The last time I saw her is the way I want to remember her. She was happier than I had ever seen her in the nearly 10 years we had known one another. And she could laugh out loud when her friends at the Times kidded her unmercifully, saying she was leaving the paper and moving to Jamaica “to get her groove back.”
It was great to see Andrea Ford laugh.
Her friends often worried that joy had been too long absent from her life. But the prospects of a new life and a new love unlocked the laughter in her throat.
So we all said our farewells and kept abreast of her life there by reports from anyone who visited her. There were also calls from her to various writers at the paper.
She married. She and her husband adopted a year-old girl. She made jewelry.
And before we knew it, two years had passed.
Then came last weekend with news from Detroit that arrived like a blow to the heart.
Andrea Ford had died. She was 49.
I wrote her obituary. After it appeared in the Times on Sunday, my phone began to ring. Several calls each hour from voices distorted by shock. As many calls came from her news sources as from her former colleagues at the newspaper.
They had so many questions. And I had so few answers.
How long had she been ill? What treatment had she sought in Jamaica? Why did she not return home sooner for treatment?
Her brother and sister in Detroit told me that she had called them two weeks earlier, saying she had to come home for medical treatment. She had an infection of the pericardium, the sac surrounding the heart. Two days after she arrived, she was dead.
Andrea Ford was outspoken, confrontational and relentless in challenging anyone she felt was twisting the rules of the game—or making them up as they went along. Her sources and her colleagues may have loved her or hated her, but they could not ignore her.
Andrea was a former board member of the National Assn. of Black Journalists, and she was absolutely uncompromising in her advocacy of ethnic diversity in the newsroom. Moreover, she was always challenging editors on how the paper covered minority communities—insisting that we could do a better job, especially on stories involving police.
She covered some of the biggest trials in Los Angeles this decade, and her face became familiar to national television audiences with her regular appearances on “Larry King Live” during the O.J. Simpson murder trial.
I remember getting calls from friends around the country who were so impressed by her appearances and the perception she showed in her analysis during each day’s developments. So was I. In some respects I thought her presence on television had more impact that her work in print, and I would not have been surprised had she accepted an offer to go over to the electronic side of this business.
She went to the West African nation of Ghana with a group of Crenshaw High School students in 1996, chronicling their weeklong visit. One night, after being separated by sex, the students spent one night in a dungeon where slaves had been held before being shipped to the Americas.

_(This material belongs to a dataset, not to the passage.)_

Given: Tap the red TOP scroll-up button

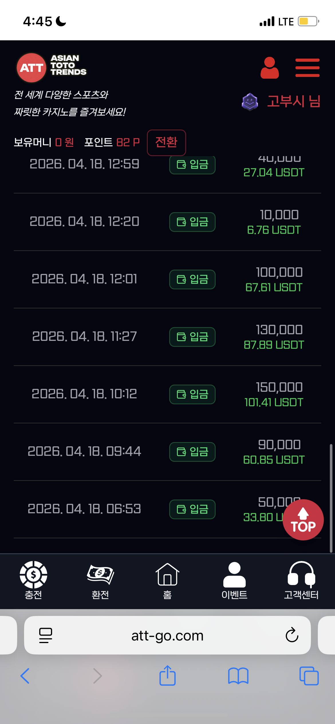Looking at the screenshot, I should coord(303,520).
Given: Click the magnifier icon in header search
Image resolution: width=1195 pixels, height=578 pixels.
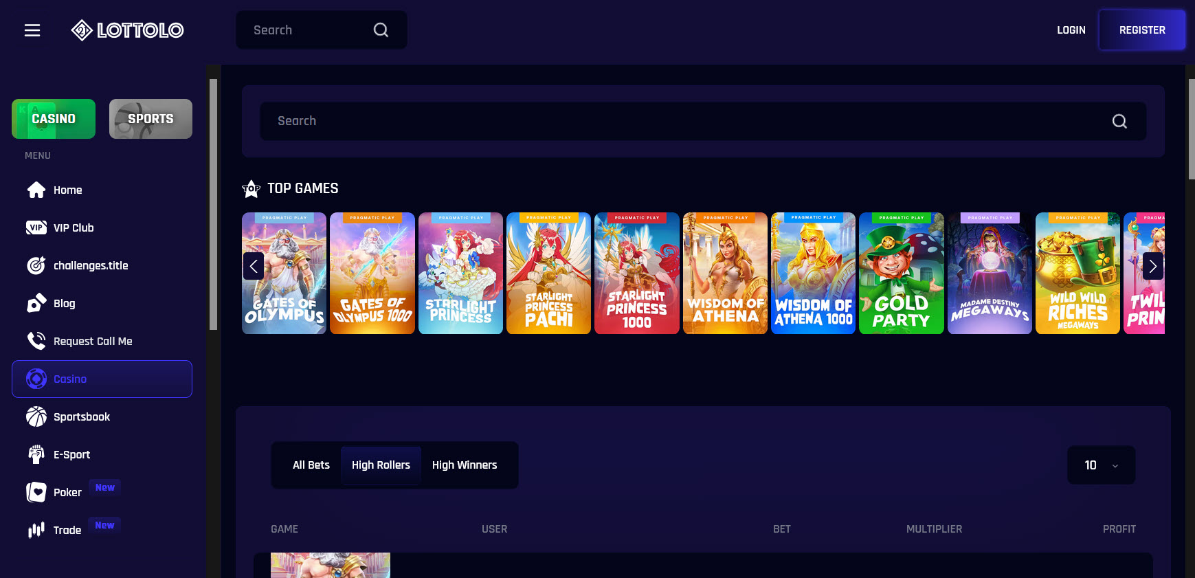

“In the dungeon, the girls and women–most of them African American–come face to face with the pain of the past,” Ford wrote. “Tears begin to flow even before the start of a ceremony designed to help them relive the shame and terror of captivity. They cry, many will say later, because suddenly they realize how their ancestors must have felt.”
She was also a passionate advocate for the less privileged, even the despised. I remember one night being a part of a group debating late into the night the gang violence then wracking Los Angeles. Opposing views flew around the room with the penetrating power of some of the weapons gangbangers used to terrorize the streets.
After nearly talking herself hoarse doing verbal combat with those who challenged her position, she commented: “There is one thing we have to remember. These are our children.”
Not everyone in the room shared that view, but no one doubted her sincerity in expressing it.
Some of us used to wish that she could learn to drive herself in more than one gear. Her toughness seemed to take a toll at times—a toll that left her heavy with unseen wounds from her many battles.
But there were also times—admittedly relatively few—when she would show another side. Then a voice emerged in her writing that I always thought separated her from mere wordsmiths. I once took on a labor of love by publishing an occasional paper called ACCENT/L.A. Andrea was one of several colleagues at the Times who contributed pieces.
I would read her work and ask her why she did not let that sensitive side surface more often. She only smiled. Then I would remember that she was using her African name in the pieces for ACCENT, and maybe she didn’t mind being sensitive or vulnerable as long as no one knew it was Andrea Ford.
I don’t have any of those reviews to draw on for this piece, but there is a line from an obituary on her that ran in the Detroit Free Press. She was reporting a story about juvenile homicide and came upon a youngster with a gun outside a school.
“He stood there motionless in the bright chill, as if poised to begin a dance,” she wrote.
There was passion and anger and courage and combativeness in Andrea Ford.